## Available data:
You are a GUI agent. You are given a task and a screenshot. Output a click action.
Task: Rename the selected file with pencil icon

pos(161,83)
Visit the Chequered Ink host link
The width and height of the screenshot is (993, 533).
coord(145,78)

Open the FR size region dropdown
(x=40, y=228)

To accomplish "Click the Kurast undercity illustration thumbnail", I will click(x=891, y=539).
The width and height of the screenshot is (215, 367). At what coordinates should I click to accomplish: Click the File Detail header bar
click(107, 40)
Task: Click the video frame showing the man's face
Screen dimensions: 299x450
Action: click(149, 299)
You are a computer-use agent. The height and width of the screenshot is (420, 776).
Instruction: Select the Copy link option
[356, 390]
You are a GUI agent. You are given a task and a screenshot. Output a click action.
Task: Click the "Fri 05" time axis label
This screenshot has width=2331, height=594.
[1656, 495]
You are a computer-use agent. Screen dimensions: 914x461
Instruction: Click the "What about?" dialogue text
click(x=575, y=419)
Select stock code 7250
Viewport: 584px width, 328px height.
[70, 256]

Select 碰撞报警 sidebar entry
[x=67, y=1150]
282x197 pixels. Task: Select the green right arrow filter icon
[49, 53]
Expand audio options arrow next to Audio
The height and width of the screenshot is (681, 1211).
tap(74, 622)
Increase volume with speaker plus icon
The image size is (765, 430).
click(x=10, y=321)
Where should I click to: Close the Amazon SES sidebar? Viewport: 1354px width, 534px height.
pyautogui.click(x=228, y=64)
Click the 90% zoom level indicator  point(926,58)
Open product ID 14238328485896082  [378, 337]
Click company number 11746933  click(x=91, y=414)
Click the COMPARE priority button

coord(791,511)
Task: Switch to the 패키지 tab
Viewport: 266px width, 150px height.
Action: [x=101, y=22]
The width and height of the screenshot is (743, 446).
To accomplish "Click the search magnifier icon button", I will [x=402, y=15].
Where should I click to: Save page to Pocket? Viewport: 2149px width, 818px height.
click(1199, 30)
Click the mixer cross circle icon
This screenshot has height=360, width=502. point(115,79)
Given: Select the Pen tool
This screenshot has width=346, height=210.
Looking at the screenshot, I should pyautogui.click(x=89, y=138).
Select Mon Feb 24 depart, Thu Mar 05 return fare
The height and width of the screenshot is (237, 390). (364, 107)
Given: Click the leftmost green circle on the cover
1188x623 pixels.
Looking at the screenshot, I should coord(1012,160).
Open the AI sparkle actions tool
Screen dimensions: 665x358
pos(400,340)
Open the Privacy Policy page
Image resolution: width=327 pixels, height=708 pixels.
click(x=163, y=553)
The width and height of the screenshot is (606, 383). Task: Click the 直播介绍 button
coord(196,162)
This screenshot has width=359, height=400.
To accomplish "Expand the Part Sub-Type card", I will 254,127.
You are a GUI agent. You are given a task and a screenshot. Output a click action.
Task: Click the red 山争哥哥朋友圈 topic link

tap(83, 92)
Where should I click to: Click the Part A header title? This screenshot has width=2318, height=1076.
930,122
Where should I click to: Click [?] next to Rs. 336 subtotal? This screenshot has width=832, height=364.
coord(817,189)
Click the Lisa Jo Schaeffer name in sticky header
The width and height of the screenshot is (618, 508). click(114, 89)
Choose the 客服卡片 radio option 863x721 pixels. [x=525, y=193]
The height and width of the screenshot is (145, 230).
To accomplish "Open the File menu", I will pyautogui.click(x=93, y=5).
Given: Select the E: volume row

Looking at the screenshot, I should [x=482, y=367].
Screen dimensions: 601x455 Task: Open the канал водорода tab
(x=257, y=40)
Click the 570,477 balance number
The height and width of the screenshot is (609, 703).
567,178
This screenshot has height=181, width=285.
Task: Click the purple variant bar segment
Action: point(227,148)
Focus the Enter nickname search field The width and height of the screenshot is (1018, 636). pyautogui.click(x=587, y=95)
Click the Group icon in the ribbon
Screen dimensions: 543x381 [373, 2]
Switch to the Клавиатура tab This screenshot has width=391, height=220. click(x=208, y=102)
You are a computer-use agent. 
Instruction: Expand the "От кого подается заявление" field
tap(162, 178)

## What you are asked to do:
Return the records above in their entirety, exactly as they appear.

## Response:
You are a GUI agent. You are given a task and a screenshot. Output a click action.
Task: Rename the selected file with pencil icon

pos(161,83)
Visit the Chequered Ink host link
The width and height of the screenshot is (993, 533).
coord(145,78)

Open the FR size region dropdown
(x=40, y=228)

To accomplish "Click the Kurast undercity illustration thumbnail", I will click(x=891, y=539).
The width and height of the screenshot is (215, 367). At what coordinates should I click to accomplish: Click the File Detail header bar
click(107, 40)
Task: Click the video frame showing the man's face
Screen dimensions: 299x450
Action: click(149, 299)
You are a computer-use agent. The height and width of the screenshot is (420, 776).
Instruction: Select the Copy link option
[356, 390]
You are a GUI agent. You are given a task and a screenshot. Output a click action.
Task: Click the "Fri 05" time axis label
This screenshot has width=2331, height=594.
[1656, 495]
You are a computer-use agent. Screen dimensions: 914x461
Instruction: Click the "What about?" dialogue text
click(x=575, y=419)
Select stock code 7250
Viewport: 584px width, 328px height.
[70, 256]

Select 碰撞报警 sidebar entry
[x=67, y=1150]
282x197 pixels. Task: Select the green right arrow filter icon
[49, 53]
Expand audio options arrow next to Audio
The height and width of the screenshot is (681, 1211).
tap(74, 622)
Increase volume with speaker plus icon
The image size is (765, 430).
click(x=10, y=321)
Where should I click to: Close the Amazon SES sidebar? Viewport: 1354px width, 534px height.
pyautogui.click(x=228, y=64)
Click the 90% zoom level indicator  point(926,58)
Open product ID 14238328485896082  [378, 337]
Click company number 11746933  click(x=91, y=414)
Click the COMPARE priority button

coord(791,511)
Task: Switch to the 패키지 tab
Viewport: 266px width, 150px height.
Action: [x=101, y=22]
The width and height of the screenshot is (743, 446).
To accomplish "Click the search magnifier icon button", I will [x=402, y=15].
Where should I click to: Save page to Pocket? Viewport: 2149px width, 818px height.
click(1199, 30)
Click the mixer cross circle icon
This screenshot has height=360, width=502. point(115,79)
Given: Select the Pen tool
This screenshot has width=346, height=210.
Looking at the screenshot, I should pyautogui.click(x=89, y=138).
Select Mon Feb 24 depart, Thu Mar 05 return fare
The height and width of the screenshot is (237, 390). (364, 107)
Given: Click the leftmost green circle on the cover
1188x623 pixels.
Looking at the screenshot, I should coord(1012,160).
Open the AI sparkle actions tool
Screen dimensions: 665x358
pos(400,340)
Open the Privacy Policy page
Image resolution: width=327 pixels, height=708 pixels.
click(x=163, y=553)
The width and height of the screenshot is (606, 383). Task: Click the 直播介绍 button
coord(196,162)
This screenshot has width=359, height=400.
To accomplish "Expand the Part Sub-Type card", I will 254,127.
You are a GUI agent. You are given a task and a screenshot. Output a click action.
Task: Click the red 山争哥哥朋友圈 topic link

tap(83, 92)
Where should I click to: Click the Part A header title? This screenshot has width=2318, height=1076.
930,122
Where should I click to: Click [?] next to Rs. 336 subtotal? This screenshot has width=832, height=364.
coord(817,189)
Click the Lisa Jo Schaeffer name in sticky header
The width and height of the screenshot is (618, 508). click(114, 89)
Choose the 客服卡片 radio option 863x721 pixels. [x=525, y=193]
The height and width of the screenshot is (145, 230).
To accomplish "Open the File menu", I will pyautogui.click(x=93, y=5).
Given: Select the E: volume row

Looking at the screenshot, I should [x=482, y=367].
Screen dimensions: 601x455 Task: Open the канал водорода tab
(x=257, y=40)
Click the 570,477 balance number
The height and width of the screenshot is (609, 703).
567,178
This screenshot has height=181, width=285.
Task: Click the purple variant bar segment
Action: point(227,148)
Focus the Enter nickname search field The width and height of the screenshot is (1018, 636). pyautogui.click(x=587, y=95)
Click the Group icon in the ribbon
Screen dimensions: 543x381 [373, 2]
Switch to the Клавиатура tab This screenshot has width=391, height=220. click(x=208, y=102)
You are a computer-use agent. 
Instruction: Expand the "От кого подается заявление" field
tap(162, 178)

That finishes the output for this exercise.